Dragaera

Kelly's Movement

David Silberstein davids at kithrup.com
Mon Jan 19 13:12:17 PST 2004

On Mon, 19 Jan 2004, Jeffrey Kiok wrote:

>
>> Kelly was more of a mass murderer than Vlad was, because he was 
>> convincing people to, in effect, kill themselves for him.
>
>I would strongly disagree here.  Kelly wasn't asking people to kill 
>themselves for him, he was asking people to kill themselves for 
>themselves.  Kelly was asking people to revolt and to face the might of 
>the empire on behalf of the lower classes of Teckla of Easterners, not 
>on behalf of himself.

I am not sure he was even quite asking them to do that.  In /Teckla/,
he wanted those who believed in him to go on strike until justice was
done for their murdered comrade.  In /Phoenix/, the violence mostly
occurred because (a) he asked them to reject conscription, and (b) the
Guard house was torched (which turned out to be a Jhereg action, of
course, to make Kelly's movement look guilty).

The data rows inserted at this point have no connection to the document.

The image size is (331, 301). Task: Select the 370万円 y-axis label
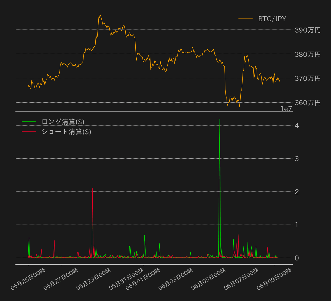point(308,78)
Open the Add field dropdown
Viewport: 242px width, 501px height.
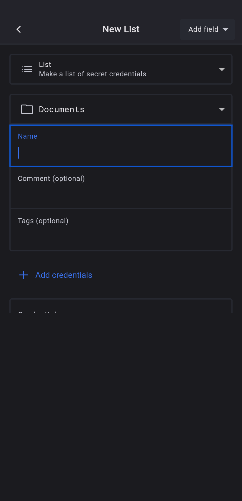[x=207, y=29]
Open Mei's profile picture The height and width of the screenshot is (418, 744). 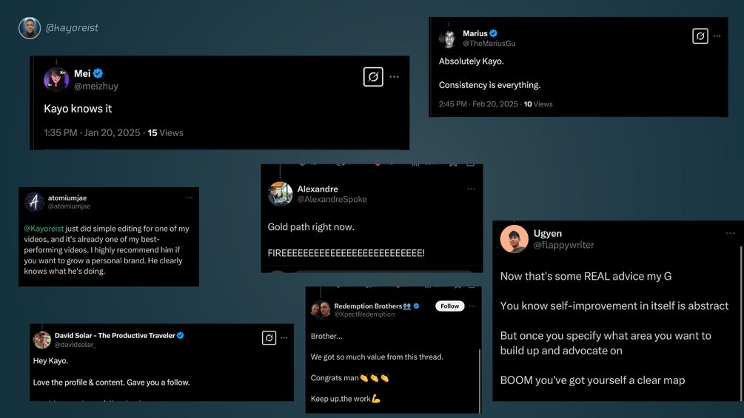tap(56, 79)
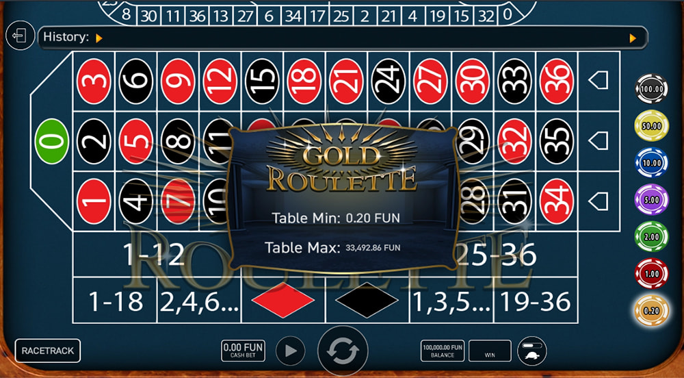
Task: Toggle the turtle speed switch
Action: coord(531,351)
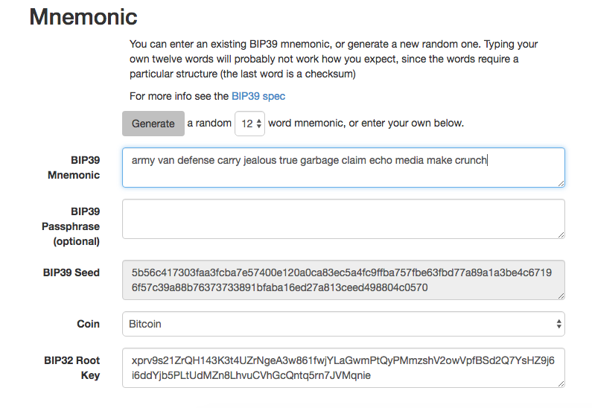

What Kelly is doing, for now, is offering Teckla and Easterners a
different way to live.  Things like classes in reading are part of it,
(aside: I wonder how Cawti dresses when she teaches - Jhereg blacks
and grays, or something closer to the peasant colors of the Teckla?)
but also importantly, he's offering them a different path from the
various traps that drain away their money and time and freedom, mostly
gambling, the stupors and frantic excitement of drug highs, and
prostitution.  And he's teaching them that they *can* organize, and
*how* to organize.

None of these activities would have brought his group into conflict
directly with the Empire *yet* - but the Jhereg Organization sees the
latter sort of activities as being a direct threat to their income.
So it is in their interest to *force* Kelly into conflict with the
Empire - and Kelly is not averse to this, perhaps because, as a
matter of principle, he wants to demonstrate that an effective group
of organized Teckla and Easterners *can* resist the Empire.

>
>None of the Teckla and Easterners deserved to die, but if they feel 
>that they don't deserve to be oppressed by the Empire either.  And if 
>one wanted to work under the assumption that Kelly ordered all of this, 
>when he ordered his "troops" (if you will) to confront the Phoenix 
>Gaurds, he didn't think they would lose, he thought they would win.  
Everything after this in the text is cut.